__DESCRIPTION OF THE TASK__:
Please reproduce each of the following entries word for word, keeping every character, space and line break unchanged.

*-*-*

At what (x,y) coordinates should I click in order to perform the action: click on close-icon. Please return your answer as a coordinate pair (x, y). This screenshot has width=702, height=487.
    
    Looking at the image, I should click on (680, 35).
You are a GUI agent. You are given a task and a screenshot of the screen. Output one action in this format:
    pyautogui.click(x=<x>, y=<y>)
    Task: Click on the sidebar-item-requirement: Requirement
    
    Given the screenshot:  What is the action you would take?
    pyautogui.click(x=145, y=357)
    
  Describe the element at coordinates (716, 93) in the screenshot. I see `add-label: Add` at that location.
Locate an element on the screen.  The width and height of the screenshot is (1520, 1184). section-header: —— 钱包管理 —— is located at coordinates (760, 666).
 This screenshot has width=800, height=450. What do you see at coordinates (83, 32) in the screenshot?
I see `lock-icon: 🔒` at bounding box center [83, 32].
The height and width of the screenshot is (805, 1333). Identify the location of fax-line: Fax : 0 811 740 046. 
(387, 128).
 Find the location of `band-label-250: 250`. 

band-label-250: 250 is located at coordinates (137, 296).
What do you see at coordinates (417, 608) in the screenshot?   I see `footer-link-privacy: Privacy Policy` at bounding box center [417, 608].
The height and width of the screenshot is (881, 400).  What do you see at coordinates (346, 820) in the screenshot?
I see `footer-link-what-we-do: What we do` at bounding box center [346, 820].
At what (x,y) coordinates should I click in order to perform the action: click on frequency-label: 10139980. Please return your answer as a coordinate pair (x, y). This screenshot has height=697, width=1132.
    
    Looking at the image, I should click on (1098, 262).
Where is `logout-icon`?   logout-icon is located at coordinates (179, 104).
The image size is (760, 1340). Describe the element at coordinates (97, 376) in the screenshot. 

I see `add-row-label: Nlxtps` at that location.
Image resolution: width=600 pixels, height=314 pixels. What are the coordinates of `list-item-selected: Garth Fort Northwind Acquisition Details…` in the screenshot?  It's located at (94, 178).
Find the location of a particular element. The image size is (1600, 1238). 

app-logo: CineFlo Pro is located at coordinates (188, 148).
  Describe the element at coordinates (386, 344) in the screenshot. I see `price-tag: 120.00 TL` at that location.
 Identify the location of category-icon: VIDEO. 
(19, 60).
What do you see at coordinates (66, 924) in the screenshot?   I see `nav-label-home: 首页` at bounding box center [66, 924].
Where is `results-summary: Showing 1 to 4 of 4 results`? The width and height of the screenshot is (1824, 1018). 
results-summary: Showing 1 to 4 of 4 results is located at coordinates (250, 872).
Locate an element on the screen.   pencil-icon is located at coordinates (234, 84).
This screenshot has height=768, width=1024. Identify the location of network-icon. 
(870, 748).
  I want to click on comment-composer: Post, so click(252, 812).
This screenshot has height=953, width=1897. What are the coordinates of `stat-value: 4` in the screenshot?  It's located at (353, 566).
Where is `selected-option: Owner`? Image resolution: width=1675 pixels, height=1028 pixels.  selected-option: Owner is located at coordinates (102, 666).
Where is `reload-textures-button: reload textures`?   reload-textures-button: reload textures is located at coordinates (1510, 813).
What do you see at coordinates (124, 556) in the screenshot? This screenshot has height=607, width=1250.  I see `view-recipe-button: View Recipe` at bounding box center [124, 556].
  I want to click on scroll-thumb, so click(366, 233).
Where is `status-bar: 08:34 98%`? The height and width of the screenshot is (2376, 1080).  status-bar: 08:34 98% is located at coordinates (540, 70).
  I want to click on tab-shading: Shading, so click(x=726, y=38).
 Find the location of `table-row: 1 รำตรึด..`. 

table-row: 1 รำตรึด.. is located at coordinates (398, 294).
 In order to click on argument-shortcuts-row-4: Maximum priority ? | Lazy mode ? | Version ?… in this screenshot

*-*-*

__RESULT__:
At what (x,y) coordinates should I click in order to perform the action: click on close-icon. Please return your answer as a coordinate pair (x, y). This screenshot has width=702, height=487.
    
    Looking at the image, I should click on (680, 35).
You are a GUI agent. You are given a task and a screenshot of the screen. Output one action in this format:
    pyautogui.click(x=<x>, y=<y>)
    Task: Click on the sidebar-item-requirement: Requirement
    
    Given the screenshot:  What is the action you would take?
    pyautogui.click(x=145, y=357)
    
  Describe the element at coordinates (716, 93) in the screenshot. I see `add-label: Add` at that location.
Locate an element on the screen.  The width and height of the screenshot is (1520, 1184). section-header: —— 钱包管理 —— is located at coordinates (760, 666).
 This screenshot has width=800, height=450. What do you see at coordinates (83, 32) in the screenshot?
I see `lock-icon: 🔒` at bounding box center [83, 32].
The height and width of the screenshot is (805, 1333). Identify the location of fax-line: Fax : 0 811 740 046. 
(387, 128).
 Find the location of `band-label-250: 250`. 

band-label-250: 250 is located at coordinates (137, 296).
What do you see at coordinates (417, 608) in the screenshot?   I see `footer-link-privacy: Privacy Policy` at bounding box center [417, 608].
The height and width of the screenshot is (881, 400).  What do you see at coordinates (346, 820) in the screenshot?
I see `footer-link-what-we-do: What we do` at bounding box center [346, 820].
At what (x,y) coordinates should I click in order to perform the action: click on frequency-label: 10139980. Please return your answer as a coordinate pair (x, y). This screenshot has height=697, width=1132.
    
    Looking at the image, I should click on (1098, 262).
Where is `logout-icon`?   logout-icon is located at coordinates (179, 104).
The image size is (760, 1340). Describe the element at coordinates (97, 376) in the screenshot. 

I see `add-row-label: Nlxtps` at that location.
Image resolution: width=600 pixels, height=314 pixels. What are the coordinates of `list-item-selected: Garth Fort Northwind Acquisition Details…` in the screenshot?  It's located at (94, 178).
Find the location of a particular element. The image size is (1600, 1238). 

app-logo: CineFlo Pro is located at coordinates (188, 148).
  Describe the element at coordinates (386, 344) in the screenshot. I see `price-tag: 120.00 TL` at that location.
 Identify the location of category-icon: VIDEO. 
(19, 60).
What do you see at coordinates (66, 924) in the screenshot?   I see `nav-label-home: 首页` at bounding box center [66, 924].
Where is `results-summary: Showing 1 to 4 of 4 results`? The width and height of the screenshot is (1824, 1018). 
results-summary: Showing 1 to 4 of 4 results is located at coordinates (250, 872).
Locate an element on the screen.   pencil-icon is located at coordinates (234, 84).
This screenshot has height=768, width=1024. Identify the location of network-icon. 
(870, 748).
  I want to click on comment-composer: Post, so click(252, 812).
This screenshot has height=953, width=1897. What are the coordinates of `stat-value: 4` in the screenshot?  It's located at (353, 566).
Where is `selected-option: Owner`? Image resolution: width=1675 pixels, height=1028 pixels.  selected-option: Owner is located at coordinates (102, 666).
Where is `reload-textures-button: reload textures`?   reload-textures-button: reload textures is located at coordinates (1510, 813).
What do you see at coordinates (124, 556) in the screenshot? This screenshot has height=607, width=1250.  I see `view-recipe-button: View Recipe` at bounding box center [124, 556].
  I want to click on scroll-thumb, so click(366, 233).
Where is `status-bar: 08:34 98%`? The height and width of the screenshot is (2376, 1080).  status-bar: 08:34 98% is located at coordinates (540, 70).
  I want to click on tab-shading: Shading, so click(x=726, y=38).
 Find the location of `table-row: 1 รำตรึด..`. 

table-row: 1 รำตรึด.. is located at coordinates (398, 294).
 In order to click on argument-shortcuts-row-4: Maximum priority ? | Lazy mode ? | Version ?… in this screenshot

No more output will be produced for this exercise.